* _Given task_
Copy each of the rows below word for word, keeping every character as it appears.
**** Data lines
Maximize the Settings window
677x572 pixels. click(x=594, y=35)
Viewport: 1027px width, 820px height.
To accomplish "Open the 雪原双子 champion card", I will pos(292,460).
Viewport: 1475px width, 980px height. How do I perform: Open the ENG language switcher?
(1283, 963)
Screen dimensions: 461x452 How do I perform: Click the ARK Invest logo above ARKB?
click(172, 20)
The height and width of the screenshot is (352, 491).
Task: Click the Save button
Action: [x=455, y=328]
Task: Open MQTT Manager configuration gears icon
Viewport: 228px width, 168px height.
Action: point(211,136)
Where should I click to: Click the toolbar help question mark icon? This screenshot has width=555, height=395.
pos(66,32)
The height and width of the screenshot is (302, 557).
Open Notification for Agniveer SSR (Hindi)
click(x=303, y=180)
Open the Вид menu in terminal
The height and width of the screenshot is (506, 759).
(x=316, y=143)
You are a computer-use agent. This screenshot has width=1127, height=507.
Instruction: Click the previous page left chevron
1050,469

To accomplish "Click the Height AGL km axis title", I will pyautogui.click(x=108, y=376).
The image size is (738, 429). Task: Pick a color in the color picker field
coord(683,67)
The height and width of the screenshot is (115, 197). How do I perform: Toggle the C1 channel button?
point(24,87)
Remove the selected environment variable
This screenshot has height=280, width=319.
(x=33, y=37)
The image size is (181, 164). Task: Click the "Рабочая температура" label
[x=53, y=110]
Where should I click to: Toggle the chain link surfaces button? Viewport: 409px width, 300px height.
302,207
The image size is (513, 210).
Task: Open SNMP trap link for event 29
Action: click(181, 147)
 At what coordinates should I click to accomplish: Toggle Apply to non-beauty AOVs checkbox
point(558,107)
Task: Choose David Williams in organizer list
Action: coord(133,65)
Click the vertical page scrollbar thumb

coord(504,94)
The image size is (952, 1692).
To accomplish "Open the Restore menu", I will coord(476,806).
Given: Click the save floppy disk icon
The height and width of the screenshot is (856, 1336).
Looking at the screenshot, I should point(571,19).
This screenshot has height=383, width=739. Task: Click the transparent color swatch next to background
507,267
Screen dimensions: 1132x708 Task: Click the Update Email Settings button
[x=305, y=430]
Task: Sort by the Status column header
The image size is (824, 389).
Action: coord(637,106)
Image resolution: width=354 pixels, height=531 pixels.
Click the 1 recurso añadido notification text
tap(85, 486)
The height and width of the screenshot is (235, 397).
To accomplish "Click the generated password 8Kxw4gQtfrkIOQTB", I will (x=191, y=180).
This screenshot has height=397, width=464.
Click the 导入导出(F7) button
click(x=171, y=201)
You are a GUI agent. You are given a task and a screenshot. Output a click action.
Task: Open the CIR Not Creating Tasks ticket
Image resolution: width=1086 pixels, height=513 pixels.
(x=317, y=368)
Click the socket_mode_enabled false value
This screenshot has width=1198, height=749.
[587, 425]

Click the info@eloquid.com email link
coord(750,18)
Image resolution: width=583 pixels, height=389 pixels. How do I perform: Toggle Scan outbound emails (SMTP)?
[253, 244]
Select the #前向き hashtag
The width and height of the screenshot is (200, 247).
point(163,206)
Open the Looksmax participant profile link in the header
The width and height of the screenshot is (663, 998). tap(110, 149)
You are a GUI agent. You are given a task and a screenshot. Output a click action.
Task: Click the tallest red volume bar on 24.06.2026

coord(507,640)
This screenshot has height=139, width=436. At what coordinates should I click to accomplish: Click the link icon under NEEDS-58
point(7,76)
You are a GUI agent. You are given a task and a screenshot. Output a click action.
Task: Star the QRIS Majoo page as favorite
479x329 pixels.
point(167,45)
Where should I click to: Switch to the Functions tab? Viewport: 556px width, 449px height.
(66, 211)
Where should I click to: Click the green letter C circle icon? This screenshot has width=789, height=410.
********
* _Solution to this exercise_
Maximize the Settings window
677x572 pixels. click(x=594, y=35)
Viewport: 1027px width, 820px height.
To accomplish "Open the 雪原双子 champion card", I will pos(292,460).
Viewport: 1475px width, 980px height. How do I perform: Open the ENG language switcher?
(1283, 963)
Screen dimensions: 461x452 How do I perform: Click the ARK Invest logo above ARKB?
click(172, 20)
The height and width of the screenshot is (352, 491).
Task: Click the Save button
Action: [x=455, y=328]
Task: Open MQTT Manager configuration gears icon
Viewport: 228px width, 168px height.
Action: point(211,136)
Where should I click to: Click the toolbar help question mark icon? This screenshot has width=555, height=395.
pos(66,32)
The height and width of the screenshot is (302, 557).
Open Notification for Agniveer SSR (Hindi)
click(x=303, y=180)
Open the Вид menu in terminal
The height and width of the screenshot is (506, 759).
(x=316, y=143)
You are a computer-use agent. This screenshot has width=1127, height=507.
Instruction: Click the previous page left chevron
1050,469

To accomplish "Click the Height AGL km axis title", I will pyautogui.click(x=108, y=376).
The image size is (738, 429). Task: Pick a color in the color picker field
coord(683,67)
The height and width of the screenshot is (115, 197). How do I perform: Toggle the C1 channel button?
point(24,87)
Remove the selected environment variable
This screenshot has height=280, width=319.
(x=33, y=37)
The image size is (181, 164). Task: Click the "Рабочая температура" label
[x=53, y=110]
Where should I click to: Toggle the chain link surfaces button? Viewport: 409px width, 300px height.
302,207
The image size is (513, 210).
Task: Open SNMP trap link for event 29
Action: click(181, 147)
 At what coordinates should I click to accomplish: Toggle Apply to non-beauty AOVs checkbox
point(558,107)
Task: Choose David Williams in organizer list
Action: coord(133,65)
Click the vertical page scrollbar thumb

coord(504,94)
The image size is (952, 1692).
To accomplish "Open the Restore menu", I will coord(476,806).
Given: Click the save floppy disk icon
The height and width of the screenshot is (856, 1336).
Looking at the screenshot, I should point(571,19).
This screenshot has height=383, width=739. Task: Click the transparent color swatch next to background
507,267
Screen dimensions: 1132x708 Task: Click the Update Email Settings button
[x=305, y=430]
Task: Sort by the Status column header
The image size is (824, 389).
Action: coord(637,106)
Image resolution: width=354 pixels, height=531 pixels.
Click the 1 recurso añadido notification text
tap(85, 486)
The height and width of the screenshot is (235, 397).
To accomplish "Click the generated password 8Kxw4gQtfrkIOQTB", I will (x=191, y=180).
This screenshot has height=397, width=464.
Click the 导入导出(F7) button
click(x=171, y=201)
You are a GUI agent. You are given a task and a screenshot. Output a click action.
Task: Open the CIR Not Creating Tasks ticket
Image resolution: width=1086 pixels, height=513 pixels.
(x=317, y=368)
Click the socket_mode_enabled false value
This screenshot has width=1198, height=749.
[587, 425]

Click the info@eloquid.com email link
coord(750,18)
Image resolution: width=583 pixels, height=389 pixels. How do I perform: Toggle Scan outbound emails (SMTP)?
[253, 244]
Select the #前向き hashtag
The width and height of the screenshot is (200, 247).
point(163,206)
Open the Looksmax participant profile link in the header
The width and height of the screenshot is (663, 998). tap(110, 149)
You are a GUI agent. You are given a task and a screenshot. Output a click action.
Task: Click the tallest red volume bar on 24.06.2026

coord(507,640)
This screenshot has height=139, width=436. At what coordinates should I click to accomplish: Click the link icon under NEEDS-58
point(7,76)
You are a GUI agent. You are given a task and a screenshot. Output a click action.
Task: Star the QRIS Majoo page as favorite
479x329 pixels.
point(167,45)
Where should I click to: Switch to the Functions tab? Viewport: 556px width, 449px height.
(66, 211)
Where should I click to: Click the green letter C circle icon? This screenshot has width=789, height=410.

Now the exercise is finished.